Cincuenta años tardó Jorge Semprún en escribir La escritura o la vida. Cuando encontró el comienzo supo cómo seguir: se sentó a la mesa frente a la máquina —una Olivetti portátil con teclado español— y le dio igual. Con la historia en la cabeza, podía prescindir de los acentos abiertos y circunflejos del francés.

Elizabeth Bishop escribía prosa a máquina. Para la poesía se reservaba la pluma.

Ricardo Piglia dice que Tolstoi fue el primer escritor en usar la máquina de escribir.

Cuando estaba en medio de un libro, Raymond Carver era incapaz de hacer otra cosa: cada día se enlazaba con el siguiente sin noción del tiempo. Diez, doce, quince horas frente a la máquina, y gran parte dedicadas a la corrección.

Marguerite Yourcenar en 1987. / © Estate of Yousuf Karsh, The Art Institute of Chicago

Marguerite Yourcenar no tenía rituales ni horarios ni lugares especiales para escribir. Era capaz de hacerlo cuando fuese y donde fuese porque la escritura era su fuente de placer.

E. M. Forster no necesitaba del paso del tiempo para escribir sobre experiencias propias, lo imprescindible era la distancia espacial. Irse lejos.

Graham Greene se autoimpuso escribir un número diario de palabras: quinientas cuando empezaba un libro y setecientas cincuenta sobre el final.

Rimbaud dejó de escribir a los diecinueve años.

Robert Walser escribió: «No se puede escribir».

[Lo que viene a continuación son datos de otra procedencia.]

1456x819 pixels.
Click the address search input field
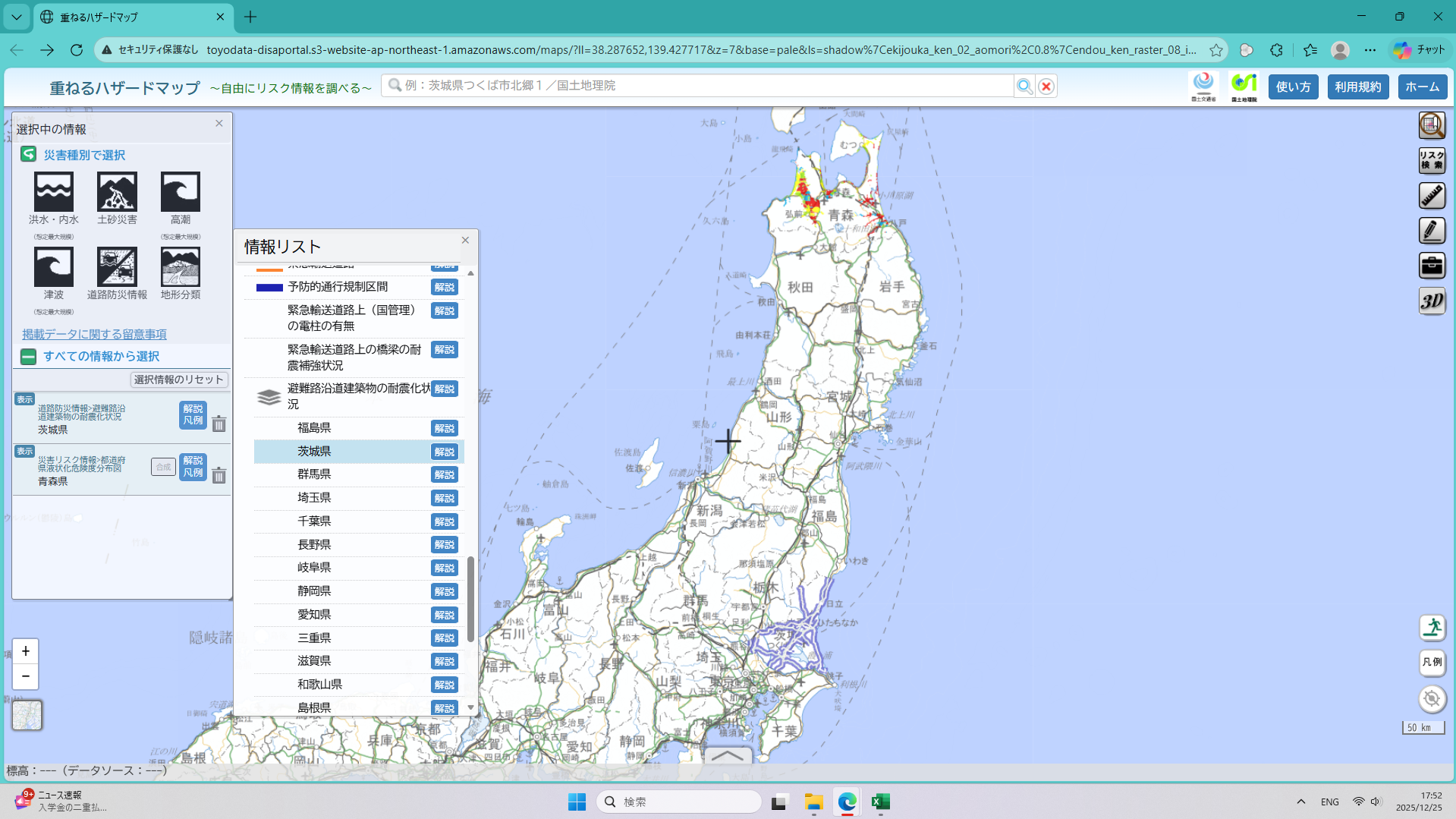point(698,86)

«Para escribir un libro verdaderamente grande es necesario que uno no se dé cuenta de ello». Dijo Borges.

Primo Levi era capaz de ver ritmo y poesía en la tabla periódica. Todo lo que la literatura necesita está en la ciencia: precisión, claridad y concisión.

Para Ray Bradbury las ideas eran manzanas caídas entre la hierba. Si uno camina sin prestar atención («sin ojo y lengua para la belleza»), puede pasar de largo y dejar ahí tirada una fruta jugosa que se irá pudriendo de a poco.